Work to do
Extract the lines between the line holding "Task: Click the Save and Close button" and the line holding "Open My Kaspersky", inclusive, and copy them out exactly as they appear.

Data extract

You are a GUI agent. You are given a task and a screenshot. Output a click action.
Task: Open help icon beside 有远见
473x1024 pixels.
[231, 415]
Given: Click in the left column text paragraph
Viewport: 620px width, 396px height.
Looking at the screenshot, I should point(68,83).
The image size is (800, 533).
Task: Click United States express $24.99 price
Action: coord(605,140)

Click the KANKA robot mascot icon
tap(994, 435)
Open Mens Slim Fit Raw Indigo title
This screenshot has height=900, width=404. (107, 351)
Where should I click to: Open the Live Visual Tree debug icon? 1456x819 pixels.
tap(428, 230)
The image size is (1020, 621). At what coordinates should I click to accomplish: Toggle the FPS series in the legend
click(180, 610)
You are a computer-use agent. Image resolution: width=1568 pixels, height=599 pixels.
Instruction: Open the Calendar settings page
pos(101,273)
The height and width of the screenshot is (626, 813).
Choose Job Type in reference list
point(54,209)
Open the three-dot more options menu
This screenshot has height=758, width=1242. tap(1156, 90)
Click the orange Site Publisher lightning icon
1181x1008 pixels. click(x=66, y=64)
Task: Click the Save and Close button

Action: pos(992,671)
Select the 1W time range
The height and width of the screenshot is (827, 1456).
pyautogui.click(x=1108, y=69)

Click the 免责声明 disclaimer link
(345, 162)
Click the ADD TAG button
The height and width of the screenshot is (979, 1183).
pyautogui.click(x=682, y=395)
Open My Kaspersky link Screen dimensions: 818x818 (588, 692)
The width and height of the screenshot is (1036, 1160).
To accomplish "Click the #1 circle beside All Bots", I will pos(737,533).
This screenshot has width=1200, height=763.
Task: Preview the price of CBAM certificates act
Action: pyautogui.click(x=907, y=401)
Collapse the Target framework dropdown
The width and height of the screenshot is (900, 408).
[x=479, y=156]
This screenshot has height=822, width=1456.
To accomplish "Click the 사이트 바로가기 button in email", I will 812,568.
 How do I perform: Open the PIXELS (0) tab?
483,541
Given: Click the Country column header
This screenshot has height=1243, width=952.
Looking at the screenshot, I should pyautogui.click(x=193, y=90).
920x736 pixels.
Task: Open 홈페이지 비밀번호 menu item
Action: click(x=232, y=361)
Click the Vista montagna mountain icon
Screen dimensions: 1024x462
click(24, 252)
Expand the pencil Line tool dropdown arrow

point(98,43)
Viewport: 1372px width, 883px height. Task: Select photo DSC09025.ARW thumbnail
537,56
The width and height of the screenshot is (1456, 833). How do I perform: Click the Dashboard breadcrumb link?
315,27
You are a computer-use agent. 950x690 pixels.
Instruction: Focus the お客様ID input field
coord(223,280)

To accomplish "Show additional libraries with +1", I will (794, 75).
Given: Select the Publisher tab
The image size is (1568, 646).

Output for this exercise
Task: Click the Save and Close button

Action: pos(992,671)
Select the 1W time range
The height and width of the screenshot is (827, 1456).
pyautogui.click(x=1108, y=69)

Click the 免责声明 disclaimer link
(345, 162)
Click the ADD TAG button
The height and width of the screenshot is (979, 1183).
pyautogui.click(x=682, y=395)
Open My Kaspersky link Screen dimensions: 818x818 (588, 692)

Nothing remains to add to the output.